# Torrington, Connecticut OIS EDP with a Knife



## RodneyFarva (Jan 18, 2007)

Torrington, Connecticut — On March 23, 2022 at approximately 4:35 p.m., Litchfield County Dispatch (LCD) received a call that Brian Dungan, age 53, was at his home at 71 Tioga Street threatening to kill himself. Upon receiving the call, LCD dispatched Torrington Police Officers David Kisiel and Jeffrey Buzzi to 71 Tioga Street to conduct a well check on Brian Dungan. Officers arrived at approximately 4:39 p.m. Once there, the officers located Dungan in the basement of the home. Dungan immediately advanced on the officers with a knife in his hand. The officers repeatedly directed Dungan to drop the knife to no effect. Officer Kisiel discharged a Taser that also was ineffective. As Dungan continued to quickly advance with a knife, Officer Buzzi discharged his weapon three times striking Dungan. At 4:42 p.m., officers radioed, “shots fired” and requested an ambulance. Dungan sustained gunshot wounds and was taken to Charlotte Hungerford Hospital. Subsequently, he was flown by LifeStar to Hartford Hospital for treatment. He is listed in stable condition.

Work order 1
According to the Torrington post, which hospital was Dungan flown to by LifeStar?
Work order 2
Carry the Torrington post on from its final sentence.
The listing has nothing to do with what you are asked to do here.

Supplied data
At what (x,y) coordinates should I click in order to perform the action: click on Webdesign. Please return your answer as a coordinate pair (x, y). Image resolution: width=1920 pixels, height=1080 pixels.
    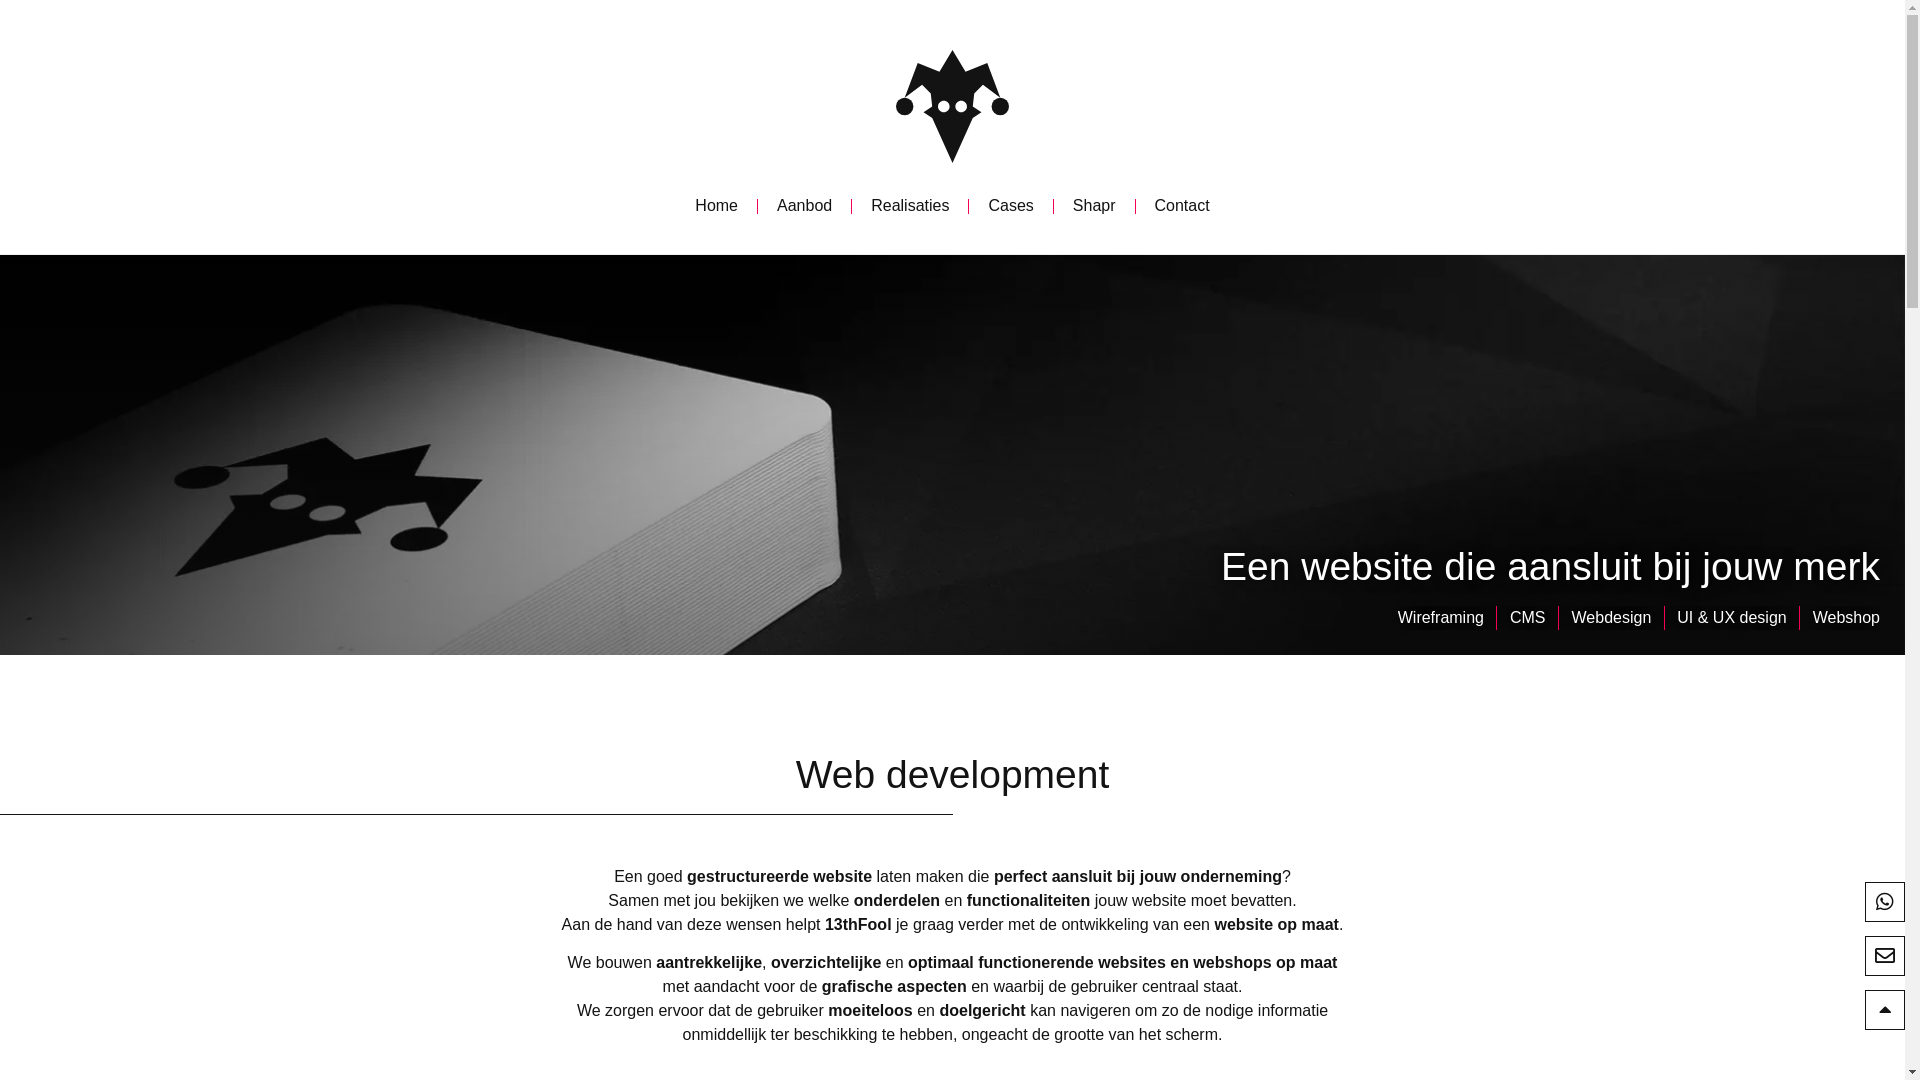
    Looking at the image, I should click on (1612, 618).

Exercise output 1
Hartford Hospital.

Exercise output 2
----------



## Kilvinsky (Jan 15, 2007)

The family was obviously quite concerned since not one of them was down stairs trying to calm him, reassure him or talk him out of it. Now, of course once on scene, you don't want them there, but if the family really cared, wouldn't they have been down there with him? And if they were understandably in fear for their own lives, should they really be overly concerned that the cop had to shoot Brian?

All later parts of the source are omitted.